* [Task statement]:
Copy out the stretch from the line containing "You are a computer-use agent. This" through the end of the material, requests included. Scale every coordinate in the answers by 1.45 and round to whole numbers with halves going up, leaving all numbers in the requests unchanged.

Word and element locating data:
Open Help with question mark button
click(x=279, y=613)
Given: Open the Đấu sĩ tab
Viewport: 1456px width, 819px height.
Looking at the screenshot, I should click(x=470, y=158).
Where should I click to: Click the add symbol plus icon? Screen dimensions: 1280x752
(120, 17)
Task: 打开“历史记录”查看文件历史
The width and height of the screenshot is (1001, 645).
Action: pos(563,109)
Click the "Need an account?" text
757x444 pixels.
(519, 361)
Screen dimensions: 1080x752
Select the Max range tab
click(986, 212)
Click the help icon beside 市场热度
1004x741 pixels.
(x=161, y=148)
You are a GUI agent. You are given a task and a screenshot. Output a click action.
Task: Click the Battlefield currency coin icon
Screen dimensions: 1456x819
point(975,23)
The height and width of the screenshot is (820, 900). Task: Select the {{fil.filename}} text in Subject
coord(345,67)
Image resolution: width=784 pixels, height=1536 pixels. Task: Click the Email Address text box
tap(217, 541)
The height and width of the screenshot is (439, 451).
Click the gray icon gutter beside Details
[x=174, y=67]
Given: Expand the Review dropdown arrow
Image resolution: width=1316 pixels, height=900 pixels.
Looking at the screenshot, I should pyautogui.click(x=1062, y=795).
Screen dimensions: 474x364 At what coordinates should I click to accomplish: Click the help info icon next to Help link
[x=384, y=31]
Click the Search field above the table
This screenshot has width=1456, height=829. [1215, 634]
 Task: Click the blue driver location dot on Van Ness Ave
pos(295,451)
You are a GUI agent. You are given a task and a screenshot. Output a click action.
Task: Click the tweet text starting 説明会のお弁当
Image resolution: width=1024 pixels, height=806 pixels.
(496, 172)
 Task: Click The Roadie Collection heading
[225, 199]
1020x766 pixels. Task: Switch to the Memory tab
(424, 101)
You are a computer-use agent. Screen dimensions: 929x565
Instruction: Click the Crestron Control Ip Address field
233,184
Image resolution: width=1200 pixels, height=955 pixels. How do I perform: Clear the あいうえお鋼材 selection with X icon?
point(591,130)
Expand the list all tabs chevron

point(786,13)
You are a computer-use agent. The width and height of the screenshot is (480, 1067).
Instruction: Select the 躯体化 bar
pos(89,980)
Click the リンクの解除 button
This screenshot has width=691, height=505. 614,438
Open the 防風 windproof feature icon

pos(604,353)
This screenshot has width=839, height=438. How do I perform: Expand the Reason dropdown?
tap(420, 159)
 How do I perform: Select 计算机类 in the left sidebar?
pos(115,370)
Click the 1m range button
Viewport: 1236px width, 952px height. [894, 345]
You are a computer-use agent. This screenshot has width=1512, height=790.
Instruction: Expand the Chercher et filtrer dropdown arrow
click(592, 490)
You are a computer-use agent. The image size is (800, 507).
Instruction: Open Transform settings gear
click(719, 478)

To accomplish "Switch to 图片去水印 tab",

* [Answer to the problem]:
You are a computer-use agent. This screenshot has width=1512, height=790.
Instruction: Expand the Chercher et filtrer dropdown arrow
click(858, 711)
You are a computer-use agent. The image size is (800, 507).
Instruction: Open Transform settings gear
click(1043, 693)

To accomplish "Switch to 图片去水印 tab",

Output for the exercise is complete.